**文書:**

天野龍太郎「Mikiki編集部の田中と天野が、この一週間に海外シーンで発表された楽曲のなかから必聴の5曲を紹介する連載〈Pop Style Now〉。先週の初めにドラマーのハル・ブレインが亡くなったことが発表され、そして今日、ギタリストのディック・デイルの訃報が飛び込んできました」

田中亮太「まさに〈巨星墜つ〉というか……。20世紀のポップ・ミュージックに大きな影響を与えた2人が亡くなりました」

天野「2人とも日本の音楽家やリスナーに愛されたミュージシャンですしね。特にロネッツの“Be My Baby”(63年)などが有名なハル・ブレインの偉大さには、亡き大滝詠一さんや山下達郎さんを通して触れたという方も多いのでは」

田中「そんなさなかに内田裕也さんが亡くなったというニュースも伝わってきました。平成も終わるわけですが、何か20世紀の終わりに立ち会ってる気分になりますね」

天野「ですね……。偉大な先達たちにリスペクトと哀悼の意を捧げつつ、僕たちは彼らのバトンを受け取った21世紀の音楽を聴くことにしましょう。それでは今週のプレイリストと〈Song Of The Week〉から!」

 

Holly Herndon “Eternal”
Song Of The Week

天野「〈SOTW〉はホーリー・ハーンダンの新曲“Eternal”。かなり過激でエクスペリメンタルな一曲ですね」

田中「この曲はハーンダンが人工知能、つまりAIとのコラボレーションで制作したという挑戦的な新作『PROTO』からのリード・シングルです。彼女は昨年、フットワーク・シーンのなかでも実験的な作風で知られるジェイリン(Jlin)と“Godmother”という曲を発表してますね。そこにも〈参加〉していたのが〈Spawn〉という名のAIベビーでした」

天野「“Godmother”については〈NEWREEL〉というメディアの記事が詳しいですね。ジェイリンの作品や声からSpawnが〈母〉を想像し、ハーンドンの声でそれを再現する。そこに演奏というものは存在せず、Spawnの〈成長過程〉が楽曲になってるんだと」

田中「未来的すぎてよくわかりません……。彼女はメディア・アートに近い発想で音楽を作っているということでしょうか?」

**課題の要件:**
(a) この音楽対談にある「20世紀のポップ・ミュージックに大きな影響を与えた2人が亡くなりました」という文を英語に訳せ。
(b) この音楽対談によると、“Eternal”がリード・シングルとなっている新作のタイトルは何か。

**記録データ:**
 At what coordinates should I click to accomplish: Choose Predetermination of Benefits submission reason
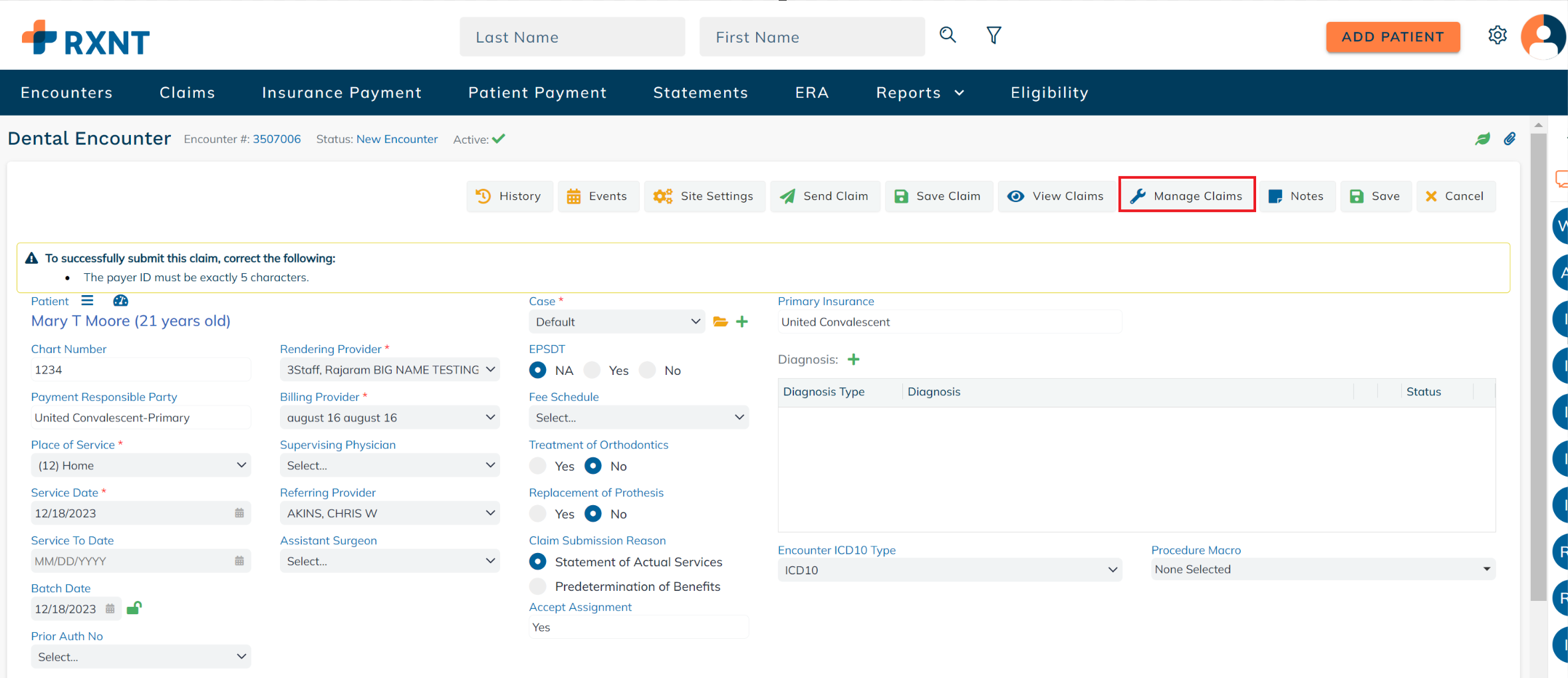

**課題ごとの解答:**
(a) Two people who had a great influence on 20th-century pop music have died.

(b) 『PROTO』